In Alaska, Stephen gains the courage to ask out Eris after frequenting the diner where she waitresses. They have a few drinks in the evening, becoming emotional, and Eris mentions where she would like to be buried when she dies. Eris says she has nothing to offer and that Stephen should leave her alone. The next day the police and Eris's psychiatrist come to the diner to arrest her. Stephen saves her, taking her to his trailer. There she is horrified to find out that he has been following her. She shoots him with Stephen's revolver though doesn't realize that he had loaded it with blank cartridges. She flees and he pursuits her on a motorcycle. As he gains on her, she crashes her car onto a lake, breaking through the ice. He pulls her out of the car and as she dies in his arms, she tells him "I wish you love."

==Production==
In May 1995, it was reported Lakeshore Entertainment had hired Elliott to direct Eye of the Beholder based on the book by Marc Behm. Earlier in the decade, director Elliott had found international success with the breakout hit The Adventures of Priscilla, Queen of the Desert , but the follow-up Welcome to Woop Woop flopped and so Eye of the Beholder was an attempt to try something of a completely different style.
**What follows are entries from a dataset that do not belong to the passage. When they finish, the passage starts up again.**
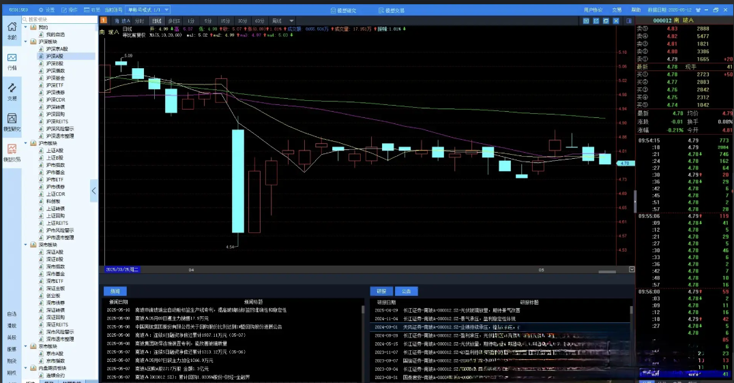Switch to the 分时 chart tab

coord(139,21)
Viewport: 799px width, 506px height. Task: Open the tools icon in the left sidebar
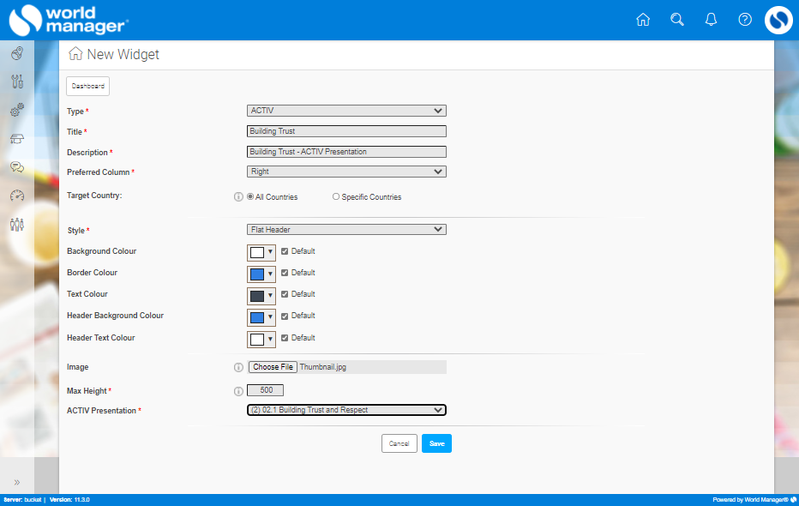tap(16, 81)
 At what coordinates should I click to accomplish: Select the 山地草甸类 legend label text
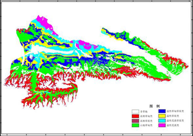(147, 125)
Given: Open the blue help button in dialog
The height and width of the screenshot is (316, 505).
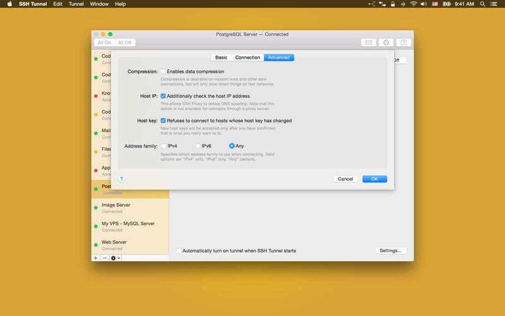Looking at the screenshot, I should pyautogui.click(x=121, y=179).
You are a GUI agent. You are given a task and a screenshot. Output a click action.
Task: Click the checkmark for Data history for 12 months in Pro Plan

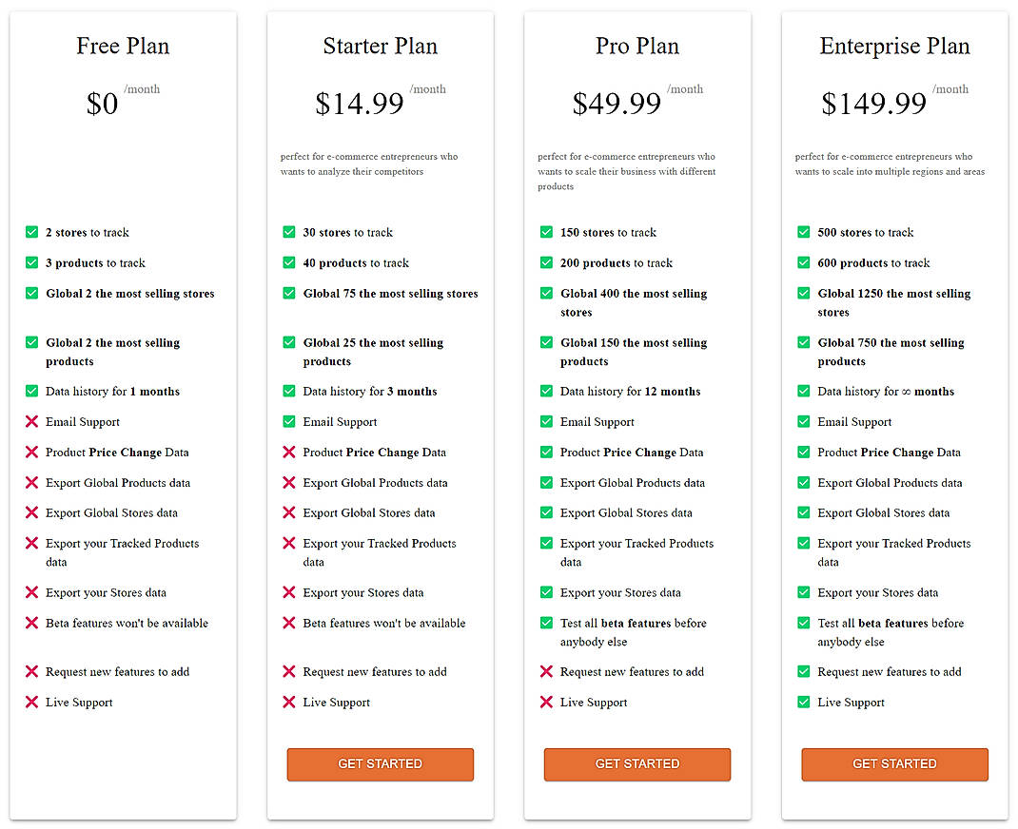click(x=546, y=391)
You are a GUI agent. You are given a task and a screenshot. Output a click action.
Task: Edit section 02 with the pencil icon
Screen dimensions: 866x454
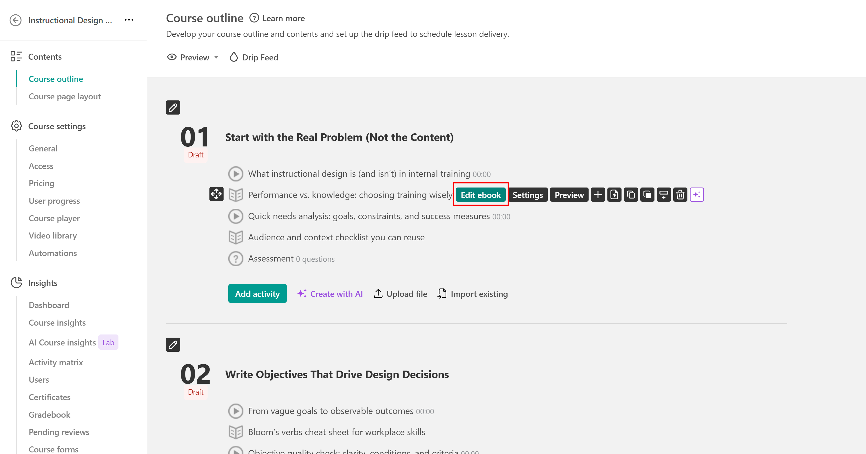[x=173, y=344]
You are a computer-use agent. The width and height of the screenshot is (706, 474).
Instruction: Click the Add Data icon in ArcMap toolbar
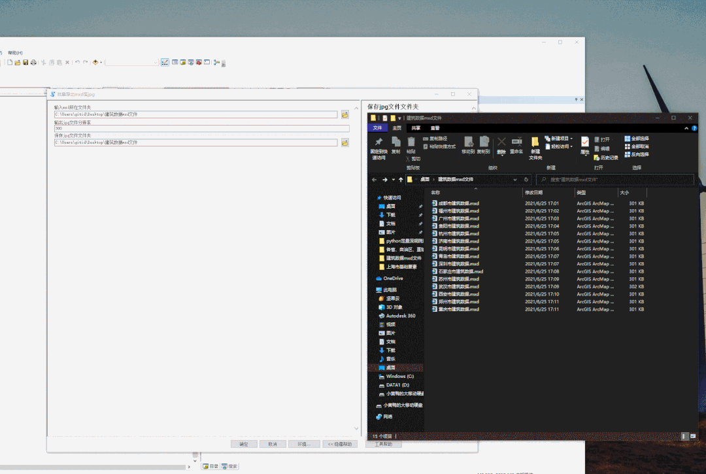[x=95, y=63]
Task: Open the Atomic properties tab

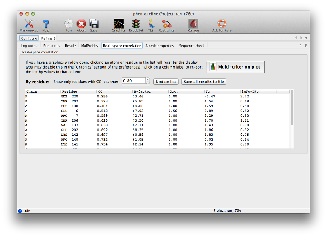Action: click(x=159, y=46)
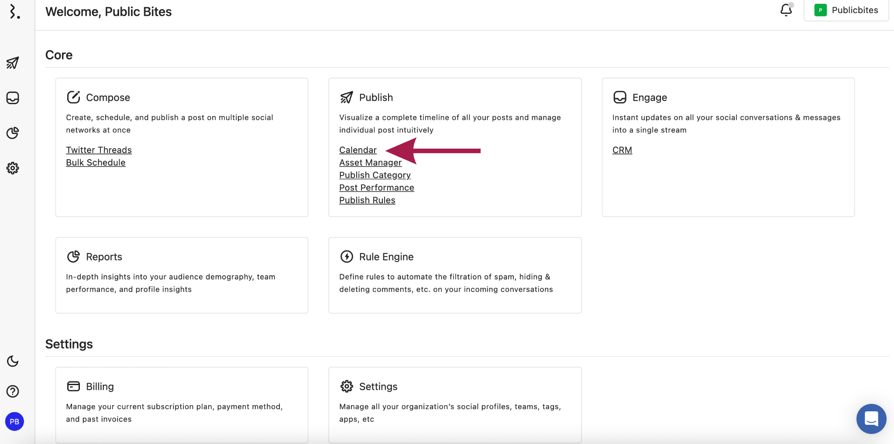The height and width of the screenshot is (444, 894).
Task: Open the CRM link under Engage
Action: (x=622, y=150)
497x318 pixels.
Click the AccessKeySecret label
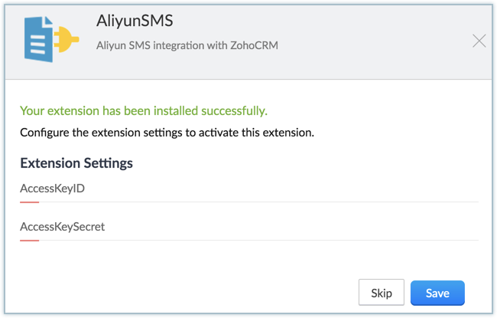(63, 227)
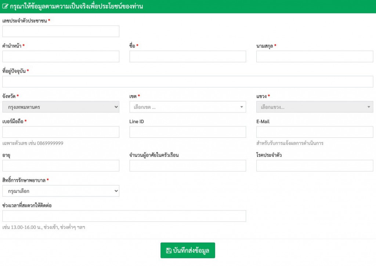Focus the เลขประจำตัวประชาชน ID field

point(61,32)
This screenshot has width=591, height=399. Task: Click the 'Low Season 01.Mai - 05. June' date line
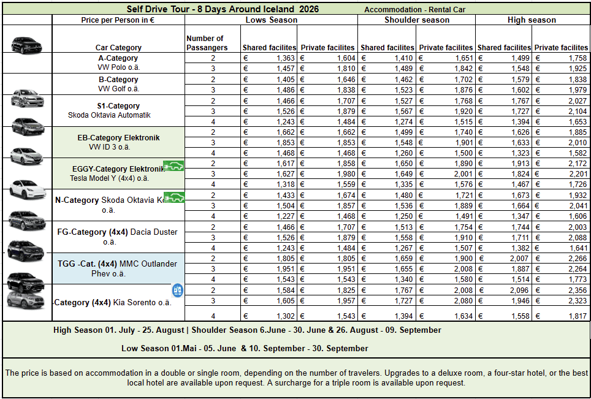[x=245, y=348]
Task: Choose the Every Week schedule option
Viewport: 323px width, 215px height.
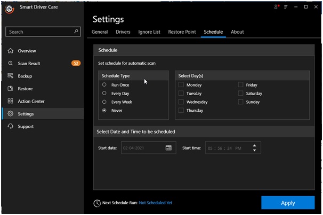Action: [x=104, y=102]
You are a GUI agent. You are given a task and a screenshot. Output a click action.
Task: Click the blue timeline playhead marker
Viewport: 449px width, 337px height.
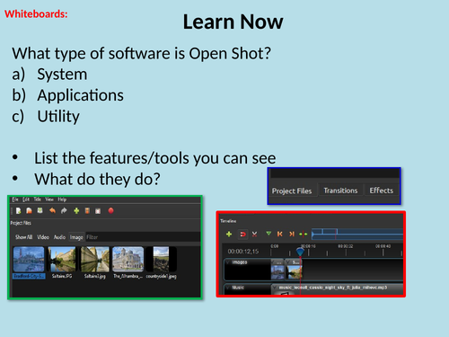coord(300,252)
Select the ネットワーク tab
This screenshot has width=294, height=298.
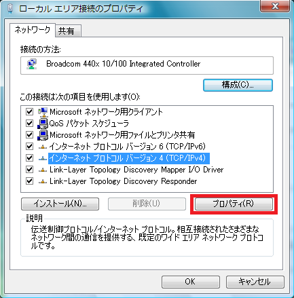(x=33, y=30)
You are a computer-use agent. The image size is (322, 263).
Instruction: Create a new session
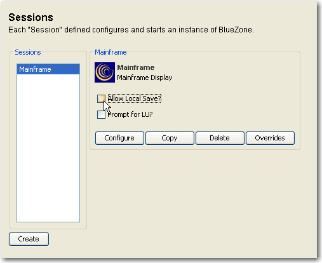(29, 239)
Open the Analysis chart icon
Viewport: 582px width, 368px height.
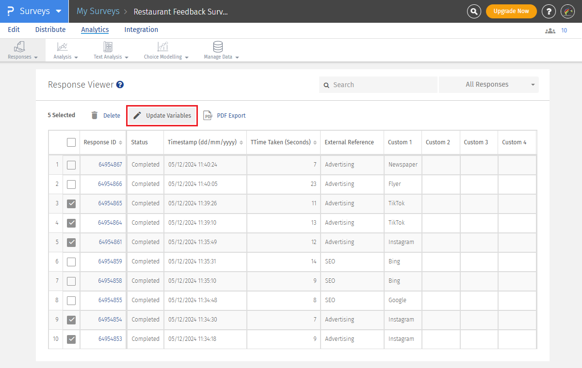pos(63,47)
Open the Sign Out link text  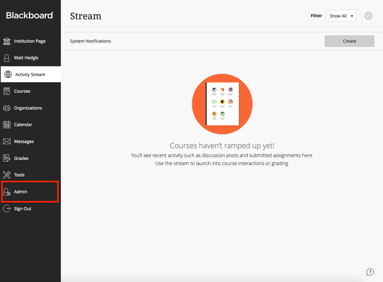(23, 209)
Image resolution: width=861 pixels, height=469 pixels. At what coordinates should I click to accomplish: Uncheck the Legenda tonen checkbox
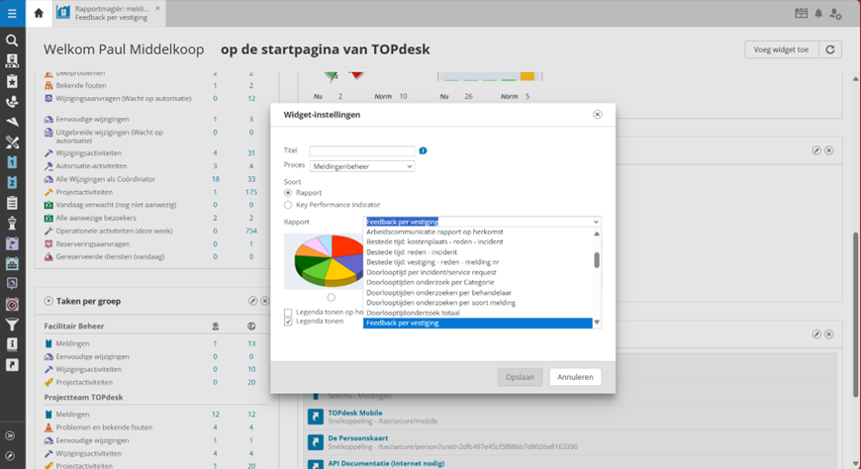(x=288, y=322)
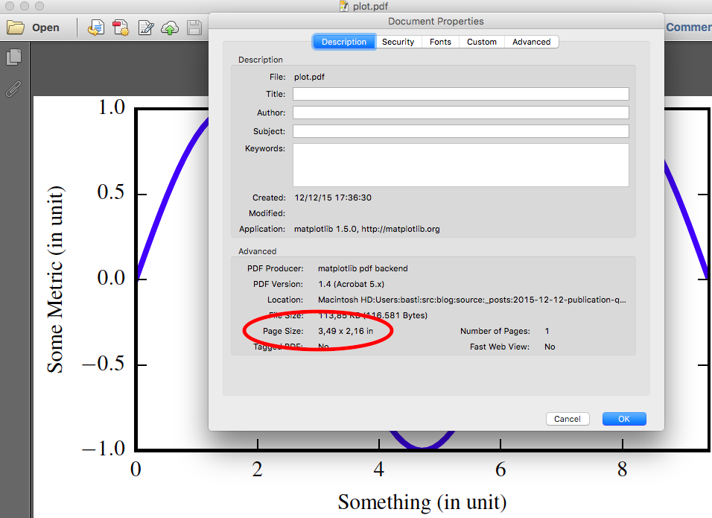
Task: Click the cloud upload icon
Action: tap(170, 28)
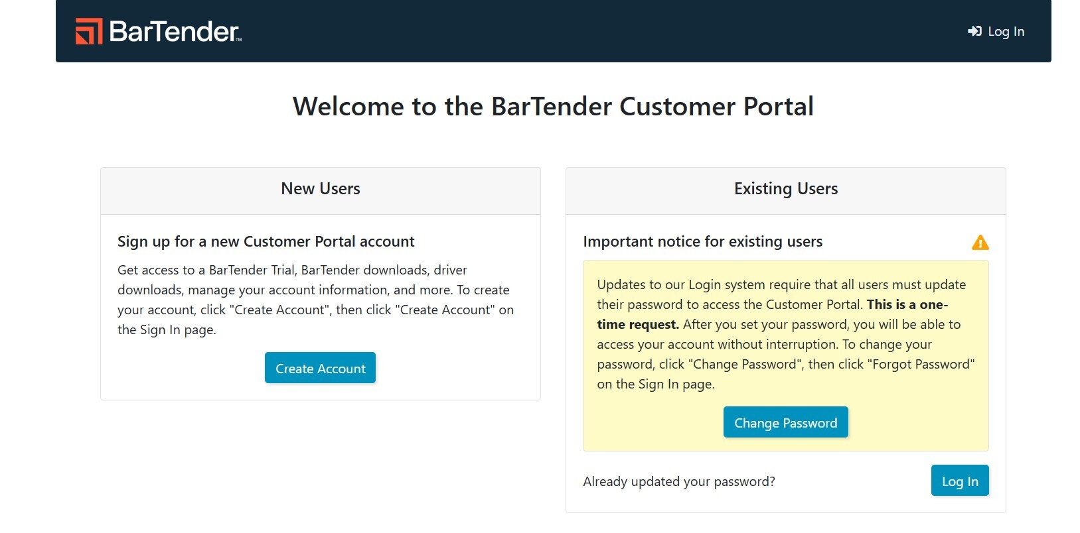
Task: Click the "Change Password" button
Action: click(785, 422)
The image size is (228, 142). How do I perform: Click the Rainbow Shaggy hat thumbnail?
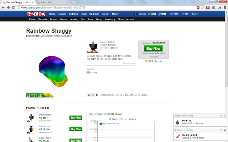[x=53, y=71]
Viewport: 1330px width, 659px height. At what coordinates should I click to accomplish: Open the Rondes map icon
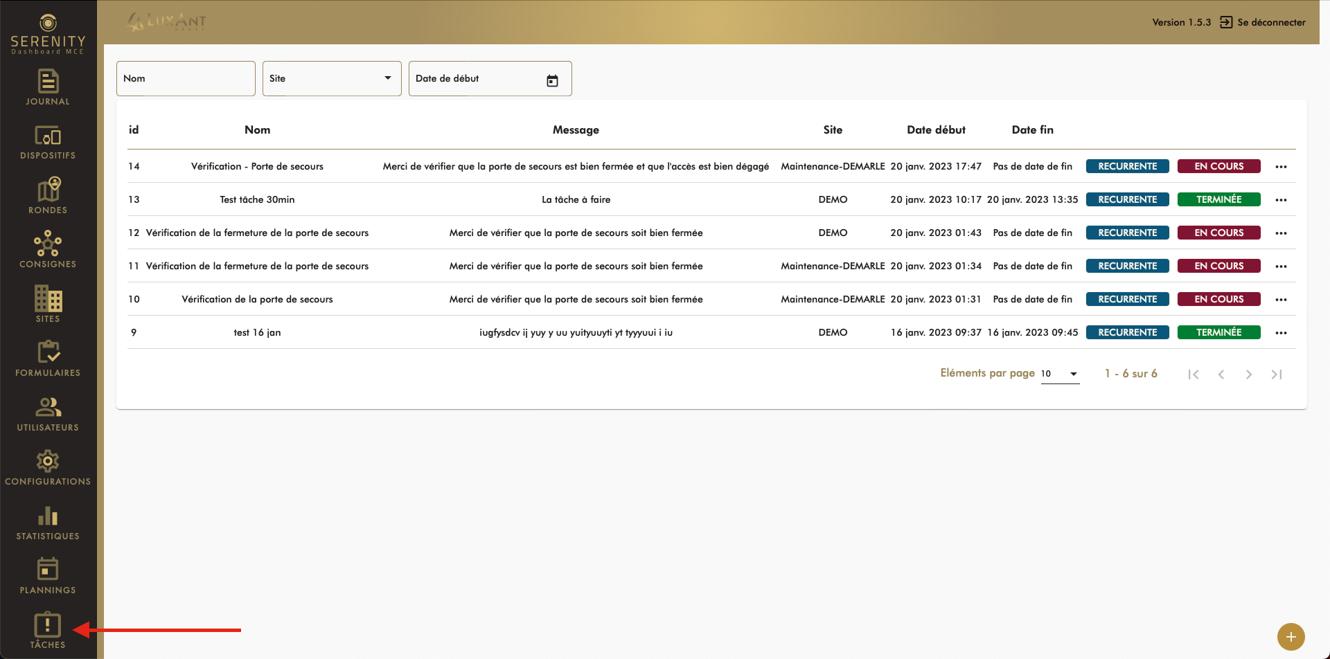[48, 196]
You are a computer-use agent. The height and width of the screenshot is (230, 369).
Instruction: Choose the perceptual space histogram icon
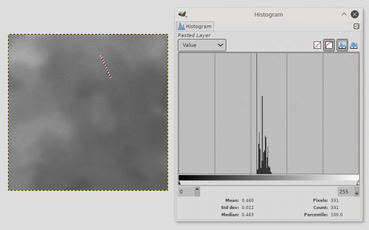(354, 45)
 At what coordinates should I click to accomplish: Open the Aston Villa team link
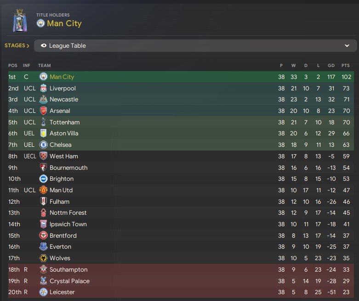64,133
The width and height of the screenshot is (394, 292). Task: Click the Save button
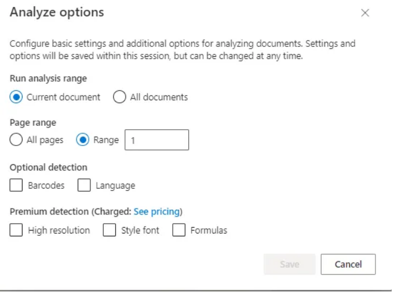point(290,264)
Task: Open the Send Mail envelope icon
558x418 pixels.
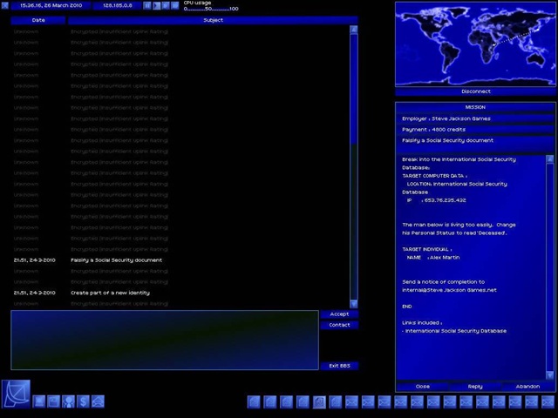Action: (x=98, y=401)
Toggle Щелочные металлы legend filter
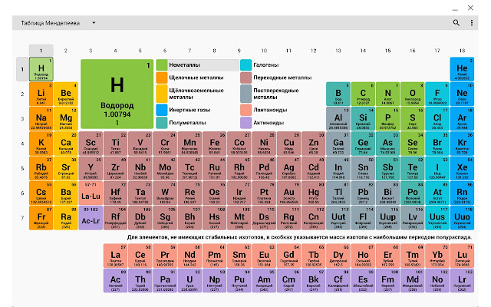491x307 pixels. (x=190, y=78)
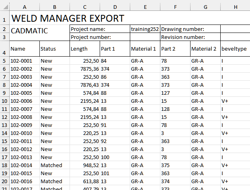The width and height of the screenshot is (250, 190).
Task: Click the select-all corner of the grid
Action: pos(4,7)
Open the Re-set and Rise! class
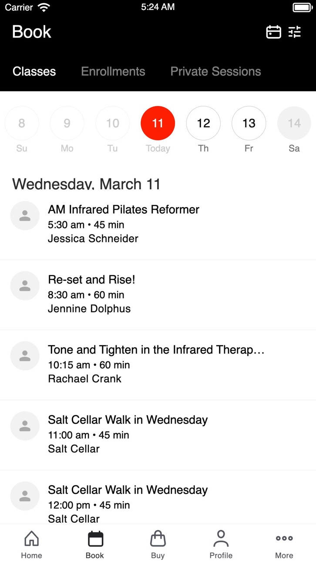This screenshot has height=561, width=316. [x=158, y=295]
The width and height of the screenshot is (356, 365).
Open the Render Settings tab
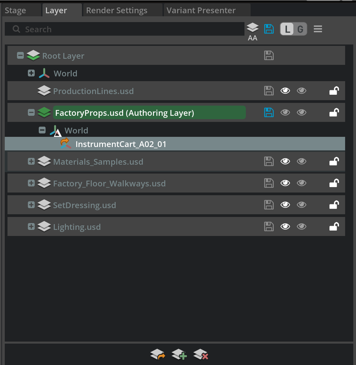click(117, 11)

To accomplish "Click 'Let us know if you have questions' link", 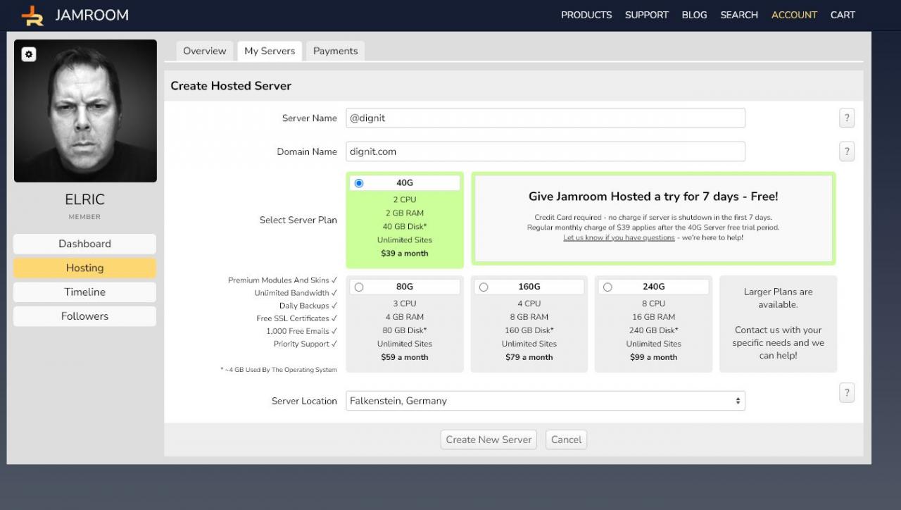I will click(619, 238).
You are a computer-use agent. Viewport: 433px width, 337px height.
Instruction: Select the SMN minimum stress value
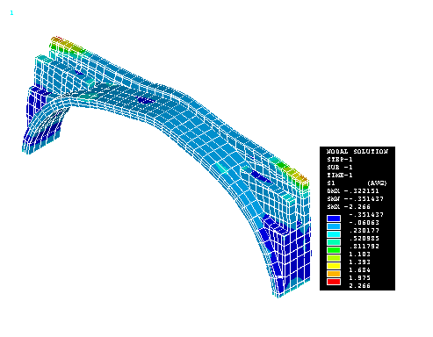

In January 1997, the film was set up at MDP Worldwide with Elliott still attached. By December of that year, Ewan McGregor and Ashley Judd had been set to star in the film.

The 1999 documentary Killing Priscilla documents the troubled production of Eye of the Beholder, including candid moments of personal difficulties faced by Elliott. In one scene, he is hospitalised for anxiety disorder following a series of disagreements with the producers.

==Reception==

===Box office===
Despite opening in the United States at number-one during the Super Bowl weekend and grossing $6 million on its opening weekend, Eye of the Beholder was a financial failure in theaters, grossing $16.5 million domestically and $1.1 million internationally for a worldwide total of $17.6 million against a $35 million budget.

===Critical response===
Eye of the Beholder was panned by critics. Metacritic, which uses a weighted average, assigned the a score of 29 out of 100, based on 26 critics, indicating "generally unfavorable" reviews. CinemaScore gave it a rating of "F" based on surveys from general audiences. It is notable for being the first film in over fifteen years since Bolero to receive that grade, and one of the four films released in 2000 to receive that same grade, followed by Dr. T & the Women, Lost Souls (both released on October 13 that same year), and Lucky Numbers (released on October 27 that same year).